> Исходный текст
-*-

Язык пьесы — оттенки и уровни русского, английского, переходы с русской транскрипции на латинскую — буквально воплощает трудности перевода. Есть английский язык носителей — Кейт и ее отца. Есть хороший английский Юли. Есть грамматически и лексически убогий язык школьной учительницы английского. Есть старательный английский членов Юлиной семьи, пытающихся вспомнить хотя бы несколько слов для того, чтобы little alien гостья не чувствовала себя чужой и одинокой. Американцы, в свою очередь, пытаются расслышать в чужом языке знакомые слова-мемы, вроде Eltcin.
Режиссеры, приглашенные к участию в фестивале, выбрали из конкурсного шорт-листа для своих эскизов совсем другие пьесы. Но в этом обычно и состоит интрига фестиваля: сначала мы смотрим режиссерские эскизы, а в день закрытия узнаем победителей.
Сюзанна Классеп сделала по «Однажды я попросил папу научить меня косить траву» Ангизы Ишбулдиной бытово подробный, неторопливый эскиз, потеряв, на мой взгляд, тот ракурс, который задан в пьесе, — события мы видим глазами 6-7-летнего мальчика, до конца не понимающего, что происходит между родителями, — и «нерв» истории — фигуру отца, невзрослого взрослого, выдумщика и авантюриста, своего рода Питера Пена.
В эскизе Александра Вахова по «Мурави» Константина Костина, лаконичном, скупом на эмоциональное выражение, кажется, уже заданы все параметры умного спектакля. Перед нами развертывается поток воспоминаний главного героя, Миши, Мурави, как называл его отец; герой распаковывает эпизоды своей жизни 25-летней давности, как коробку с реликвиями своего детства: вкладышами с черепашками ниндзя, единственной семейной фотографией, на которой все еще счастливы.

-*-

> Данные

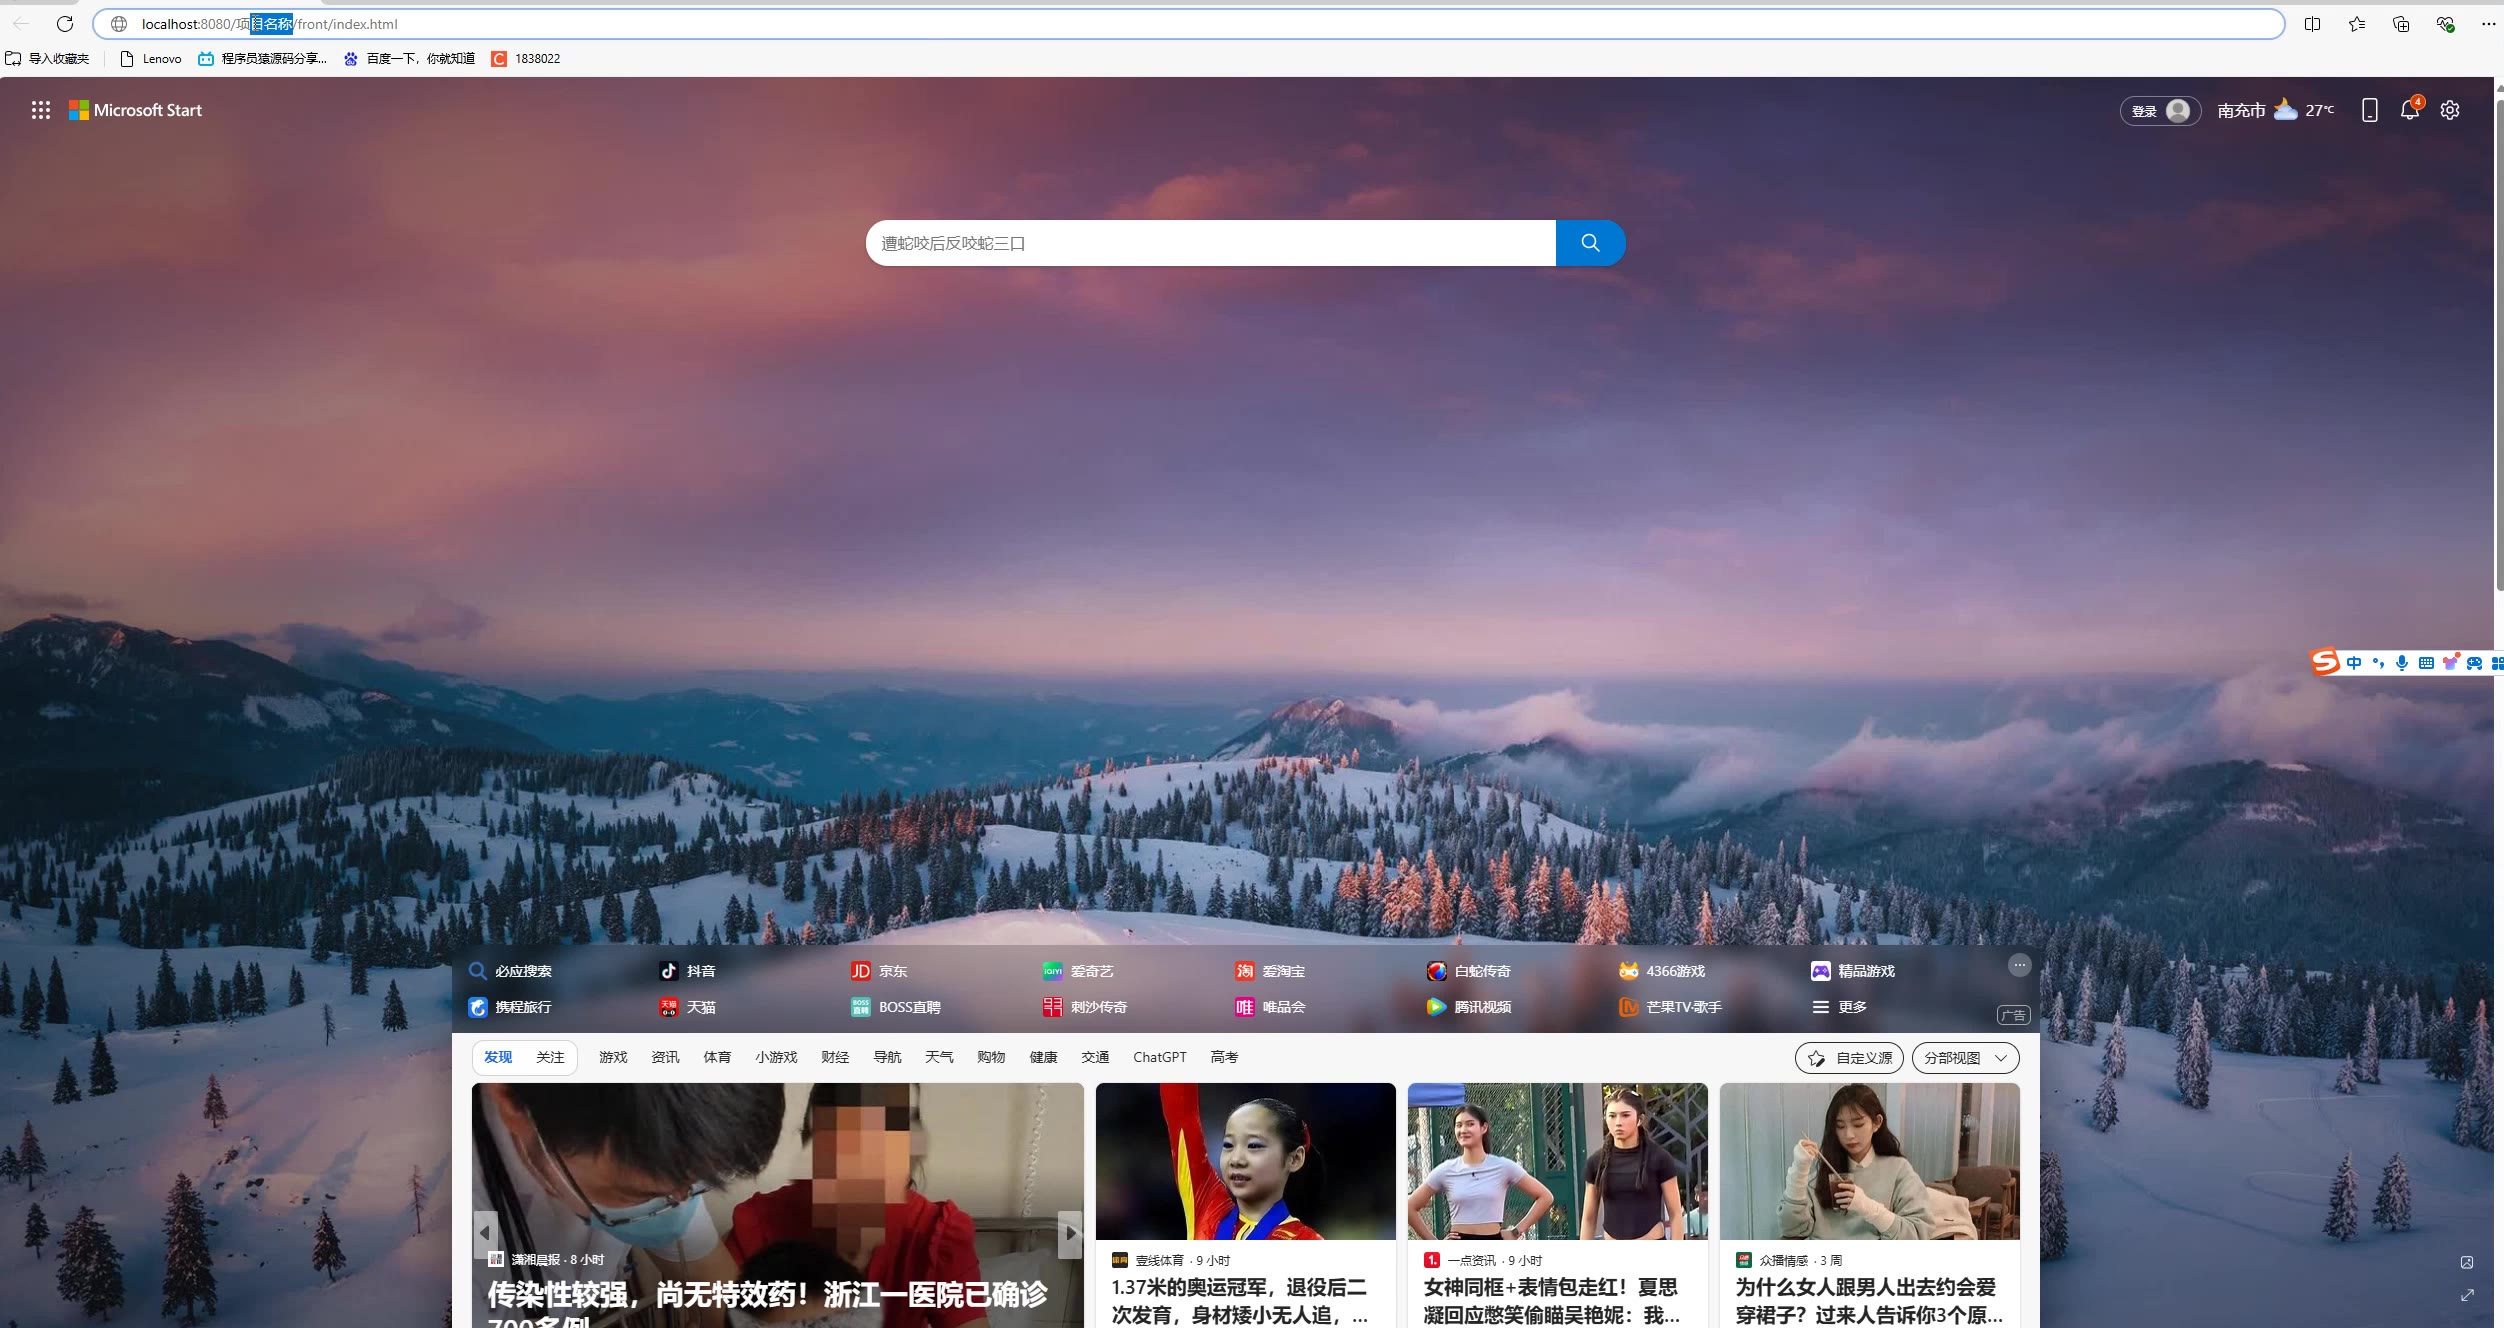Click the browser refresh button
The width and height of the screenshot is (2504, 1328).
[x=65, y=24]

-*-

> Цель
Пожалуйста, перепечатайте из статьи о фестивальных эскизах всё от слов «Язык пьесы —» и ниже вплоть до слов «слова-мемы, вроде Eltcin.» включительно.

> Решение задачи
Язык пьесы — оттенки и уровни русского, английского, переходы с русской транскрипции на латинскую — буквально воплощает трудности перевода. Есть английский язык носителей — Кейт и ее отца. Есть хороший английский Юли. Есть грамматически и лексически убогий язык школьной учительницы английского. Есть старательный английский членов Юлиной семьи, пытающихся вспомнить хотя бы несколько слов для того, чтобы little alien гостья не чувствовала себя чужой и одинокой. Американцы, в свою очередь, пытаются расслышать в чужом языке знакомые слова-мемы, вроде Eltcin.